Introduction: Somatic mutations in the metabolic enzymes isocitrate dehydrogenase (IDH) 1 and 2 are found in multiple solid and hematologic tumors and drive tumorigenesis via production of the ...oncometabolite D-2-hydroxyglutarate (2-HG). The mutant IDH1 (mIDH1) inhibitor ivosidenib is approved in the US for the treatment of adults with mIDH1 newly diagnosed acute myeloid leukemia (AML) in patients ≥75 years old or with comorbidities that preclude induction chemotherapy, and mIDH1 relapsed or refractory (R/R) AML. In patients with R/R AML who were enrolled in a phase 1 study (NCT02074839), ivosidenib was associated with an overall response rate of 42%, a complete remission (CR) rate of 24%, and a CR plus CR with partial hematologic response (CR+CRh) rate of 32%, with durable responses and additional clinical benefits observed (Pollyea et al. J Clin Oncol 2018 Abs). Baseline co-occurring mutations in receptor tyrosine kinase (RTK) pathway genes were shown to be associated with primary resistance to ivosidenib (DiNardo et al. N Engl J Med 2018). Case studies of secondary resistance to ivosidenib monotherapy have revealed examples of 2-HG restoring mechanisms at relapse, including IDH2 isoform switching and the emergence of mIDH1-S280F (Harding et al. Cancer Discov 2018; Intlekofer et al. Nature 2018).
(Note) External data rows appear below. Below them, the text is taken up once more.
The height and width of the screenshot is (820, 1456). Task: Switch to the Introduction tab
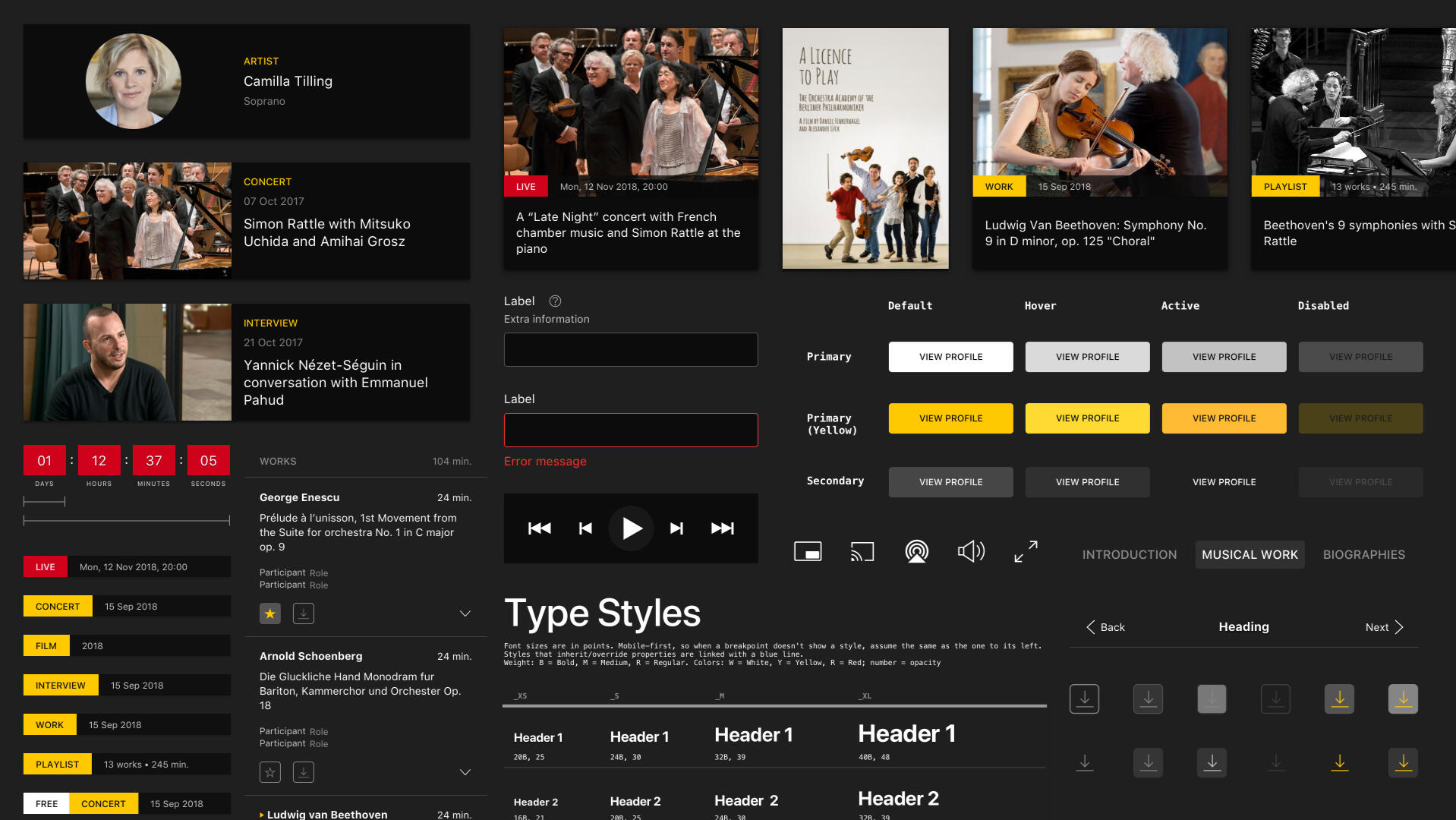1129,555
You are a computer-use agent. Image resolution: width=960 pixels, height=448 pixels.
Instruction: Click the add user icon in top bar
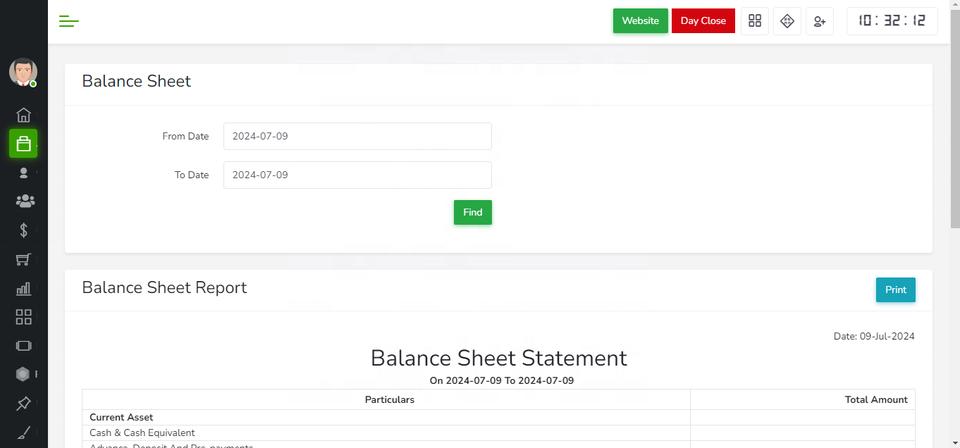819,21
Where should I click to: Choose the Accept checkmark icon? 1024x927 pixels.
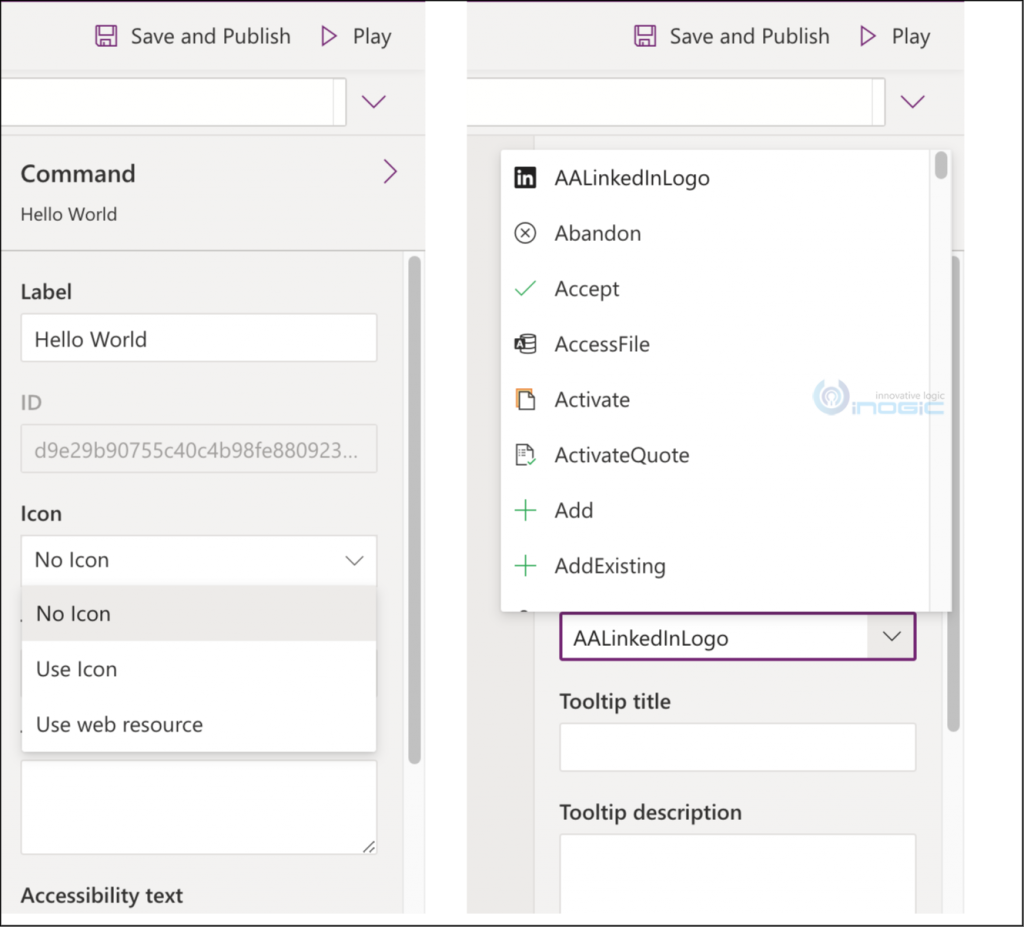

Aim: To characterize the mechanisms of response and relapse to ivosidenib monotherapy via a comprehensive genomic analysis of samples from a large cohort of patients with mIDH1 R/R AML enrolled in the pivotal phase 1 study whose starting dose was 500 mg daily (approved dose).
Methods: Baseline and longitudinal co-occurring mutation profiling was performed on whole bone marrow, bone marrow mononuclear cell, and peripheral blood mononuclear cell samples by next generation sequencing (NGS; detection sensitivity 1-5%). 3D modelling of second-site IDH1 mutations was performed with an ivosidenib analog using Molecular Operating Environment 10.0 software. Enzymatic assays were performed with mIDH1 as previously reported. The clinical response data cut-off was Nov 10, 2018.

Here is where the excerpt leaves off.